(Data records)
* Start *

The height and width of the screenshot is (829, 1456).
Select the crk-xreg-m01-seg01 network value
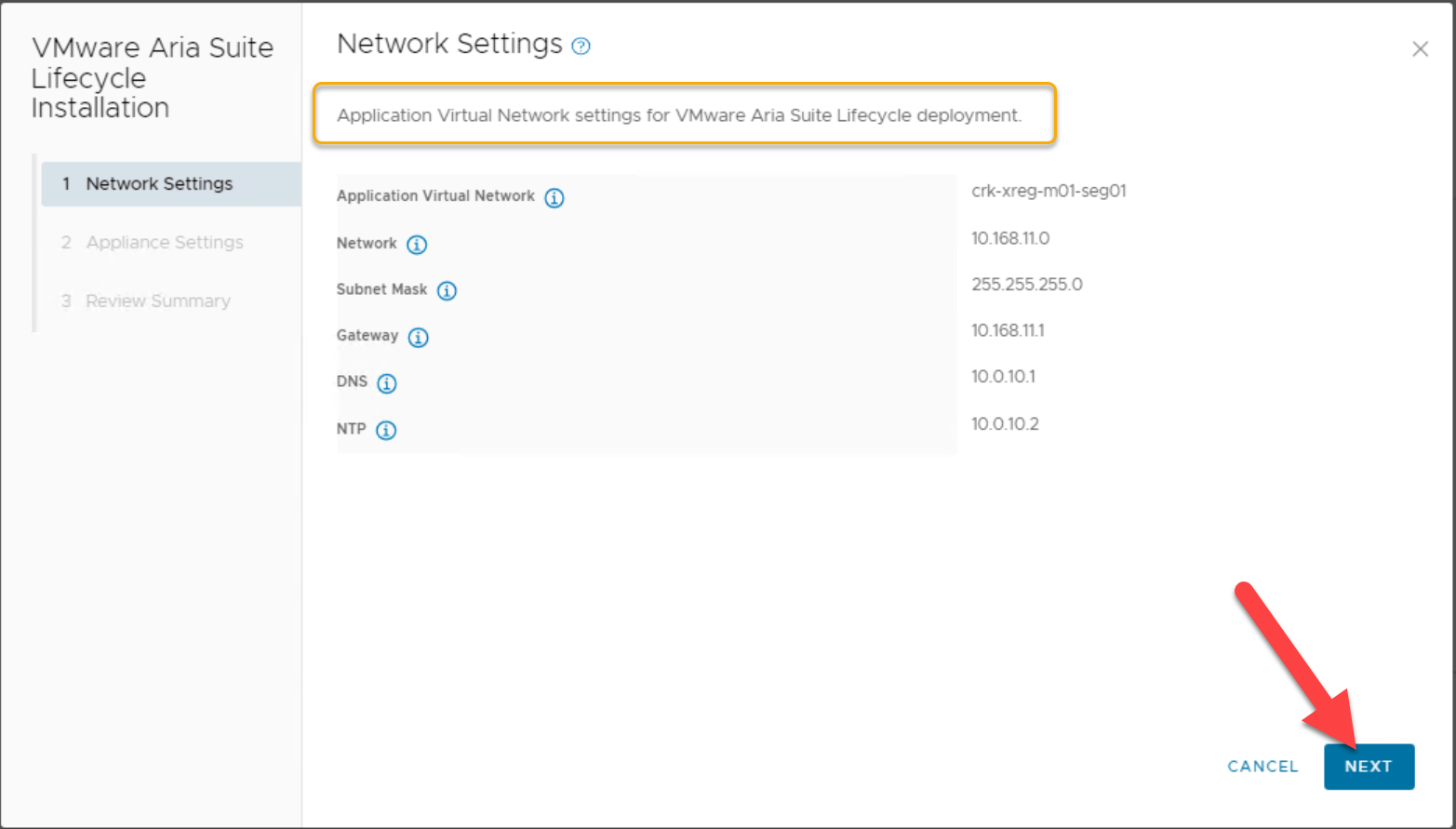1049,191
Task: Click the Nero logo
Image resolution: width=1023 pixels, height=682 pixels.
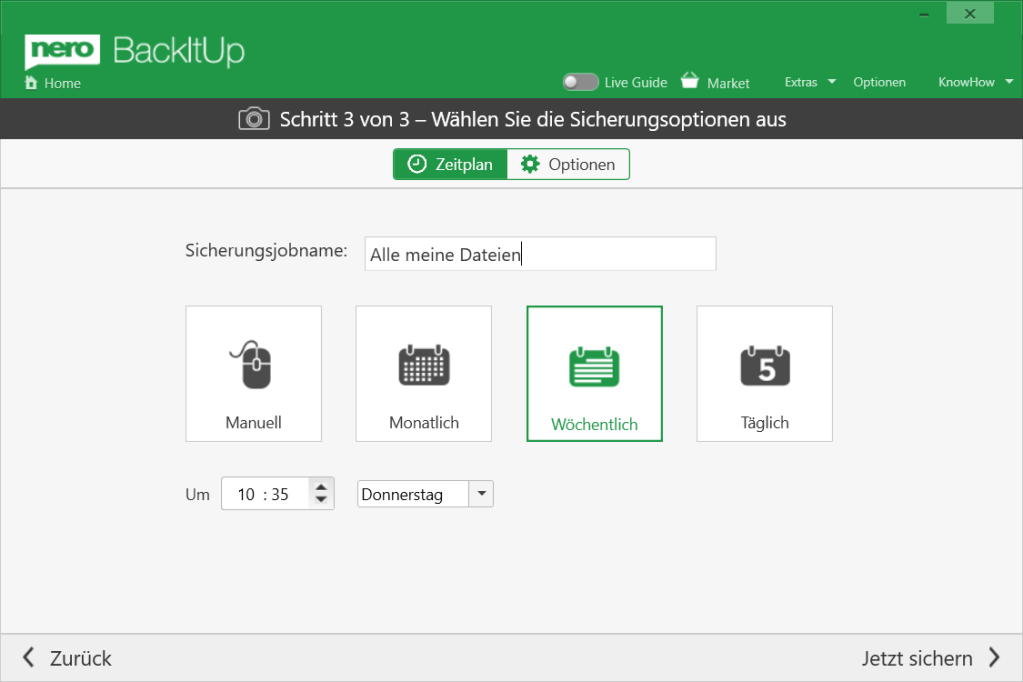Action: tap(62, 50)
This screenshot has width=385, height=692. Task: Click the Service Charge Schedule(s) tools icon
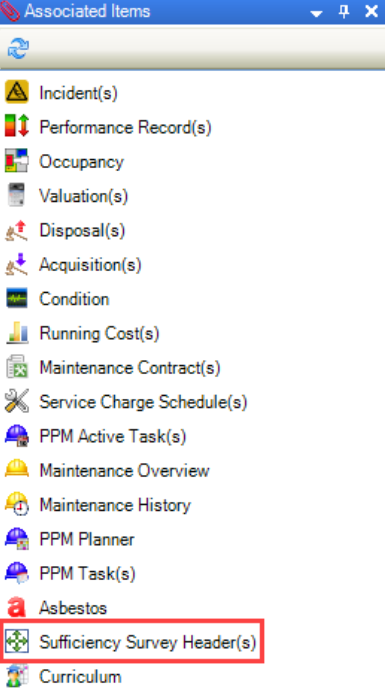tap(17, 402)
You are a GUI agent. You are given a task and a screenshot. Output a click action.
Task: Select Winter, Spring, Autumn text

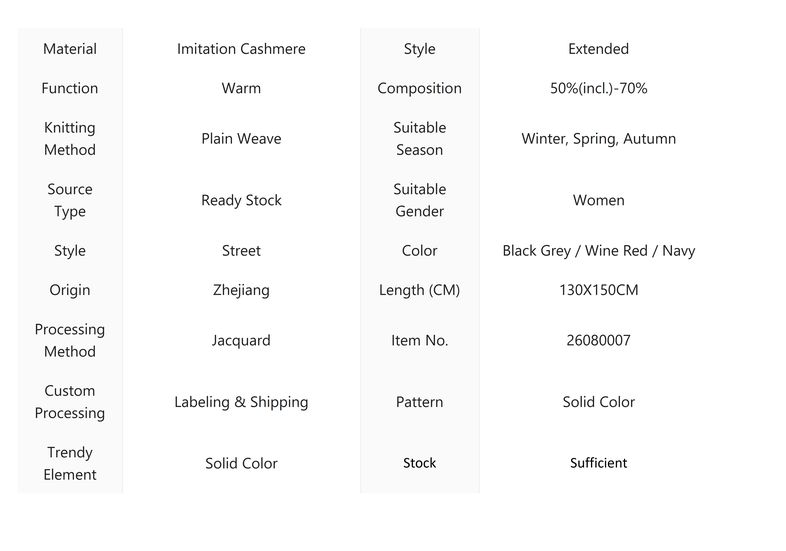coord(599,138)
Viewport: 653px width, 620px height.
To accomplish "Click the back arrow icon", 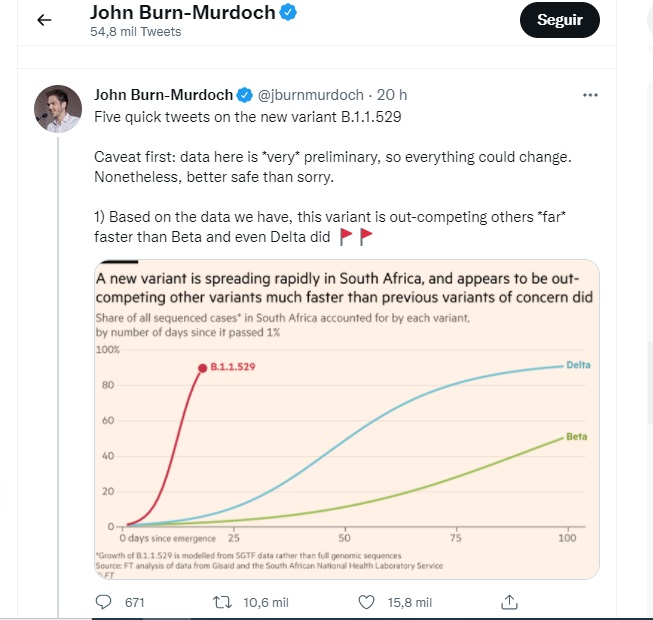I will click(44, 20).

* End *

Extract the lines word for word, starting at the beginning of the items and ending with the line that contains "tap(17, 402)". Omit the pictures from your answer.

The height and width of the screenshot is (829, 1456).
Select the crk-xreg-m01-seg01 network value
1049,191
Task: Click the Nero logo
Image resolution: width=1023 pixels, height=682 pixels.
Action: tap(62, 50)
This screenshot has width=385, height=692. Task: Click the Service Charge Schedule(s) tools icon
tap(17, 402)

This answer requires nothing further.